- _WHAT IS EXPECTED_: Exactly how many lines in the listing contain "search"? Respond with the number and nothing more.
(Beginning of DATA FOR THIS TASK)
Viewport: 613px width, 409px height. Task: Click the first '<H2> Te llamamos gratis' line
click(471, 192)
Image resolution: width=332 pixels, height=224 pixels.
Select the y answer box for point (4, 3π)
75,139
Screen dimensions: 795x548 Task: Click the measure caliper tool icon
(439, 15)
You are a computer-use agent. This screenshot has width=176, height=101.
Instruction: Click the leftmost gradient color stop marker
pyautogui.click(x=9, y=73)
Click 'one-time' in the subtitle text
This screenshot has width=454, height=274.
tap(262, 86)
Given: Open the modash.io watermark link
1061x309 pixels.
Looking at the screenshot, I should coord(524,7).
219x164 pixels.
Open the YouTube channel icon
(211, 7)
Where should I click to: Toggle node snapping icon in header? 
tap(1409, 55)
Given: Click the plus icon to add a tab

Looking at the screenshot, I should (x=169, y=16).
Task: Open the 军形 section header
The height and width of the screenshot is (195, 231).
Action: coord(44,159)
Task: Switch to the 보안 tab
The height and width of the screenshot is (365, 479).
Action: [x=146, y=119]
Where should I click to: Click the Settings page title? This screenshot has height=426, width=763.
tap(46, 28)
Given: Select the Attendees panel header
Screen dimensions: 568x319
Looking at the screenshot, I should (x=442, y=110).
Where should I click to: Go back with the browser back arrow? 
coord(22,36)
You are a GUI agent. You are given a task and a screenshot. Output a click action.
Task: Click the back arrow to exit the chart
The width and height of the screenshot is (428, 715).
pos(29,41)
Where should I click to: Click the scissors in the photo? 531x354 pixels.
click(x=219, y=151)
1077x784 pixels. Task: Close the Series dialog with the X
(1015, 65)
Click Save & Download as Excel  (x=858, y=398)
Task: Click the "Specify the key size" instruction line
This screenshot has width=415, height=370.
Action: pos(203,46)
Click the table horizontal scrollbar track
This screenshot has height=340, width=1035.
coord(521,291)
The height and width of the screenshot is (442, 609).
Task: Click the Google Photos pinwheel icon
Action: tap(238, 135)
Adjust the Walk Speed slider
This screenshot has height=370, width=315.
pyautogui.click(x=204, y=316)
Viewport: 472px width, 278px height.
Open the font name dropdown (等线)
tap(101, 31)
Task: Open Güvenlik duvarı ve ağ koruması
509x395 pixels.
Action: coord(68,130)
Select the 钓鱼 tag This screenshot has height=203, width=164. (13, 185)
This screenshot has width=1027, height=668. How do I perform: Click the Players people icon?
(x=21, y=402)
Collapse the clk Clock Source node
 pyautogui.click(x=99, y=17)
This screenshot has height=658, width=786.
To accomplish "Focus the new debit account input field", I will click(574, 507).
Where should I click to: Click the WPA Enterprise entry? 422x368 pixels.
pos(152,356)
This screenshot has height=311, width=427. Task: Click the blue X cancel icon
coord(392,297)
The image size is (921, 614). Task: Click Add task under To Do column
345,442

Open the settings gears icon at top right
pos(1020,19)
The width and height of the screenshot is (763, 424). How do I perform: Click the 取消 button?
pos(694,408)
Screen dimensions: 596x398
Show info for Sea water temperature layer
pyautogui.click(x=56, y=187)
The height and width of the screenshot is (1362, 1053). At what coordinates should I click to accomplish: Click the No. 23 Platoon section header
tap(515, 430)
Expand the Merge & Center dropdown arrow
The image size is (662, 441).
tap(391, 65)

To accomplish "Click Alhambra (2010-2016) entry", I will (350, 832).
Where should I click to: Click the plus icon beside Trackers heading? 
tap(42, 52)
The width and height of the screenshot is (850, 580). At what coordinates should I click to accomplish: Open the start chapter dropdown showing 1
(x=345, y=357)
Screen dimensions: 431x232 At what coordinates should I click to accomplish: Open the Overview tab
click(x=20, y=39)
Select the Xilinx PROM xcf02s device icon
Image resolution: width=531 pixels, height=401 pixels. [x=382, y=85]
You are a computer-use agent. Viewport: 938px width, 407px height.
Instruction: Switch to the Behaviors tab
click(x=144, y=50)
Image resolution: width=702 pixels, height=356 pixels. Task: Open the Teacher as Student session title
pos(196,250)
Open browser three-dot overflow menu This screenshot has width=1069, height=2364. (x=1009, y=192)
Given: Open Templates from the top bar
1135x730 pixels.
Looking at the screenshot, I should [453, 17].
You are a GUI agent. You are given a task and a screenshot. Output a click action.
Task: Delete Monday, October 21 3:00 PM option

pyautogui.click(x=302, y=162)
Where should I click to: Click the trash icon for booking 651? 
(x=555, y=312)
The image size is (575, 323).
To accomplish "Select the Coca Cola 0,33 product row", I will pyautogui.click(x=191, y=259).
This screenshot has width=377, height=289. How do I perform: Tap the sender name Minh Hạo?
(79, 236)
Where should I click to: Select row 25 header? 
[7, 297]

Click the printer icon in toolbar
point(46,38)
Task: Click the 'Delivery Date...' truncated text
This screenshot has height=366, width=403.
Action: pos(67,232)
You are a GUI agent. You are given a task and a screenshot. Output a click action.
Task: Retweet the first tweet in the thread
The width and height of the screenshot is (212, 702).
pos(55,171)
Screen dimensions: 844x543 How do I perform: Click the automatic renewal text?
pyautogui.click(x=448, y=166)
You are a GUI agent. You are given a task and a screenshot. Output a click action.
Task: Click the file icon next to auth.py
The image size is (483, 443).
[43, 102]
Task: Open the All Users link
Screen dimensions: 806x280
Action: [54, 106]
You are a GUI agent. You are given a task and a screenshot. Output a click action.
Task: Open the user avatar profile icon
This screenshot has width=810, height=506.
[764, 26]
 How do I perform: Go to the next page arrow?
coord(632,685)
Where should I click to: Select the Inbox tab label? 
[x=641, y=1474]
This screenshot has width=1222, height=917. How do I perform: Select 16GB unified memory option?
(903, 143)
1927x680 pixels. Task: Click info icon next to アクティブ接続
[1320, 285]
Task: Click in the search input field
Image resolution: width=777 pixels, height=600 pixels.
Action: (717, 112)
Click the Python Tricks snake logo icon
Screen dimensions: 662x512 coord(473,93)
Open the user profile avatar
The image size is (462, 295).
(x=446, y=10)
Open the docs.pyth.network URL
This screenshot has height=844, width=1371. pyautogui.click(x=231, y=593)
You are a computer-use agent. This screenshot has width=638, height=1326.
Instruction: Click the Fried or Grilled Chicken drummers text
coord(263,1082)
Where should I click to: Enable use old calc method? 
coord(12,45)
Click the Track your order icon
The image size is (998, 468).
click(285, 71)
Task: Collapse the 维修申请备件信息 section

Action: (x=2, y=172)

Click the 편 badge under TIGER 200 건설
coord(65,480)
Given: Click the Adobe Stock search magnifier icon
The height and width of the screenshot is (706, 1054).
(End of DATA FOR THIS TASK)
- _RESPONSE TO THIS EXERCISE_: 2